Spain’s borrowing costs fell, at the first sale of debt since the government announced a new austerity package, but not enough to suggest markets believe the country’s finances are on a sustainable path with banking problems yet to be resolved.
Prime Minister Mariano Rajoy unveiled spending cuts and tax hikes worth 65 billion euros over the next 2-1/2 years last week, in a bid to demonstrate that Madrid can curb its debts.
New Bank of Spain Governor Luis Maria Linde also took aim at the country’s banks, urging them to implement recapitalisation plans quickly, whilst acknowledging for the first time that lenders which are not viable will have to be wound down.
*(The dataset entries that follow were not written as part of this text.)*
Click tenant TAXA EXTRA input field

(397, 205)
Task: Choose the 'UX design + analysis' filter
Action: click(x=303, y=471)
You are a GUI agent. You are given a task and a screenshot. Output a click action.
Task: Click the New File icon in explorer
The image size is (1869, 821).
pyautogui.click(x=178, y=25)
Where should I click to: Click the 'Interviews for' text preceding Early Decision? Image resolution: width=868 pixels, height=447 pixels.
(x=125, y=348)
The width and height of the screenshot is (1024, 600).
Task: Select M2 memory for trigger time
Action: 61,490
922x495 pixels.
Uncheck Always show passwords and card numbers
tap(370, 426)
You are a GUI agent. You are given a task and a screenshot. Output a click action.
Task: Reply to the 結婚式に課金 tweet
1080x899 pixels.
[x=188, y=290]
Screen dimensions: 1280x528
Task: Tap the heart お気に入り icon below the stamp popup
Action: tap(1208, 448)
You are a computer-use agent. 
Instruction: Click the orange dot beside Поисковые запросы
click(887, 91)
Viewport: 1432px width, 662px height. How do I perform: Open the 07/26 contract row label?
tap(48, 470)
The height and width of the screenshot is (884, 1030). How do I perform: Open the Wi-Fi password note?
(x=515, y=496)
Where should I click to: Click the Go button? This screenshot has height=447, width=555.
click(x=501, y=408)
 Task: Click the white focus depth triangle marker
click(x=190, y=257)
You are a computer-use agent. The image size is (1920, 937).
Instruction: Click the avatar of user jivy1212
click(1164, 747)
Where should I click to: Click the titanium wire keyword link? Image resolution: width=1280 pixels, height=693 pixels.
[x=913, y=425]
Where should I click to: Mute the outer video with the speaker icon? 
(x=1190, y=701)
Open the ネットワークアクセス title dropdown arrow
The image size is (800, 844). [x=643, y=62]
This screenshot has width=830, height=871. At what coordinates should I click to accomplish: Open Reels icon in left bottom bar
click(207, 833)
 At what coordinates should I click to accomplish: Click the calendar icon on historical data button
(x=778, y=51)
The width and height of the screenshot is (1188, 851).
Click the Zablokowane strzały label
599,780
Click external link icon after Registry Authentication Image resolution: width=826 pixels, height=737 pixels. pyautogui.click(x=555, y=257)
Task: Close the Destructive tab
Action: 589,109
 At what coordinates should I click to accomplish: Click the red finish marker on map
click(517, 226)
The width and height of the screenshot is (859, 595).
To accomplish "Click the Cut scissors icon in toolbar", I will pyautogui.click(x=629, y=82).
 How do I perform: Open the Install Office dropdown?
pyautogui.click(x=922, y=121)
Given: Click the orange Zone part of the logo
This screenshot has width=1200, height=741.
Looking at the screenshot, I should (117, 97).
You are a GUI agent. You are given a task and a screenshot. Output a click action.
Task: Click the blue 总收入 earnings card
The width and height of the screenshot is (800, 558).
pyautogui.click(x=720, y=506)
Spain’s troubled banking sector lies at the heart of concerns over the health of the euro zone’s fourth largest economy, and a quick resolution to the sector’s ills could help lower the amount investors demand to buy its debt.
Despite much work to be done, borrowing costs at Tuesday’s short-term debt sale were sharply lower than a month ago, coming before a key test of appetite for the country’s longer term issues on Thursday.
The yield on the 12-month bill was 3.918 percent, down from 5.074 percent last month, which was its highest in 15 years.
The yield on the 18-month bill was 4.242 percent compared with 5.107 percent at auction in June, right after Spain sought a bailout for its ailing banks worth up to 100 billion euros.
«Yields have come down by nearly a percentage point, so that’s not to be sniffed at, and there’s room for them to fall further, but we need details of the bank bailout,» said Orlando Green, strategist at Credit Agricole.
Euro zone finance ministers are due to discuss the terms of Spain’s bank rescue on Friday at 1000 GMT, a spokeswoman for the chairman of the euro zone ministers, Jean-Claude Juncker, said.
Spain’s economy minister said Europe’s debt markets were not functioning properly and investors outside the euro zone had no confidence in the euro project.
«There are no (debt) operations between nations in the monetary union and practically the only demand for Italian debt comes from Italians,» Luis de Guindos was quoted as saying in Spanish newspaper La Vanguardia.
«A similar thing is happening in France and Spain.»